* EXERCISE INSTRUCTIONS *
Please reproduce verbatim every line of the listing below, from the line containing "232x185 pixels." through the last line of the listing.

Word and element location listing
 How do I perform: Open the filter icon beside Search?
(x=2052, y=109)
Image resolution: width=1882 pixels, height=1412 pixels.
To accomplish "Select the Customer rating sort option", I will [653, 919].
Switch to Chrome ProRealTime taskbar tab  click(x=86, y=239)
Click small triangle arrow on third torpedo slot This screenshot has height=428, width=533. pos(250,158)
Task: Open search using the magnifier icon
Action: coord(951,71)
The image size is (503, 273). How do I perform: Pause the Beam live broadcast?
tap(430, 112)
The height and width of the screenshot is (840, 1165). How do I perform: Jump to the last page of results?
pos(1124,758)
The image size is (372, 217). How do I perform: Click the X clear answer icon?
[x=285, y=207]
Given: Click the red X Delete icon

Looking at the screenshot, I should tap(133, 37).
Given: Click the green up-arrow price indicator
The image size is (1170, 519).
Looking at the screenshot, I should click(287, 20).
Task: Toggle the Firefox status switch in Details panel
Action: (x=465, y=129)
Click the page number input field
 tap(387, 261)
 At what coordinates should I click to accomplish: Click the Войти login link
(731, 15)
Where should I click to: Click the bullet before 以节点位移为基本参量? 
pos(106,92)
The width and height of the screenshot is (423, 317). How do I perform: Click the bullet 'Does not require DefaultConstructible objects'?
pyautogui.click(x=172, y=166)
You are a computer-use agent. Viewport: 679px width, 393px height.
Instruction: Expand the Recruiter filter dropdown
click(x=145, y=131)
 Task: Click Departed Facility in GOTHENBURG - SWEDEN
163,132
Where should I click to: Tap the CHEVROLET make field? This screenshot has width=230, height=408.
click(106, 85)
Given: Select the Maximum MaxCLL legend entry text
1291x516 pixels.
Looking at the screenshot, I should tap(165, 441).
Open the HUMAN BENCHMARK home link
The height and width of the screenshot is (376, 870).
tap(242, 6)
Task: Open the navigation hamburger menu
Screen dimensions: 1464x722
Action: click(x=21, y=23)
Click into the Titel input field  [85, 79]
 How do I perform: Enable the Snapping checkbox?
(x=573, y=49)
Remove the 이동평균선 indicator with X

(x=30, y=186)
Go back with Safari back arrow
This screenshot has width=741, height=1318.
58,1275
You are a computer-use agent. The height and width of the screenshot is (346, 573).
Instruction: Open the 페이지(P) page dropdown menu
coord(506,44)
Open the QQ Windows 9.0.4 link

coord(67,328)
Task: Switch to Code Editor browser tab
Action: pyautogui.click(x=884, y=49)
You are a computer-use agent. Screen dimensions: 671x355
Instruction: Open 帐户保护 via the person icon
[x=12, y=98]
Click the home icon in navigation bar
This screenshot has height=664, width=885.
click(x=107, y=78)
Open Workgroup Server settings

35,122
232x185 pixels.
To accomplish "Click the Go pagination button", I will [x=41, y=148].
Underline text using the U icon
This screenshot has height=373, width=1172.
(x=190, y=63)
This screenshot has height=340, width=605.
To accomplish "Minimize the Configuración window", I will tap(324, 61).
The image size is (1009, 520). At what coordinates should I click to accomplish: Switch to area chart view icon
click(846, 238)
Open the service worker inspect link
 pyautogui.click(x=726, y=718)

* SOLUTION FOR THIS PROBLEM *
232x185 pixels.
To accomplish "Click the Go pagination button", I will [x=41, y=148].
Underline text using the U icon
This screenshot has height=373, width=1172.
(x=190, y=63)
This screenshot has height=340, width=605.
To accomplish "Minimize the Configuración window", I will tap(324, 61).
The image size is (1009, 520). At what coordinates should I click to accomplish: Switch to area chart view icon
click(846, 238)
Open the service worker inspect link
 pyautogui.click(x=726, y=718)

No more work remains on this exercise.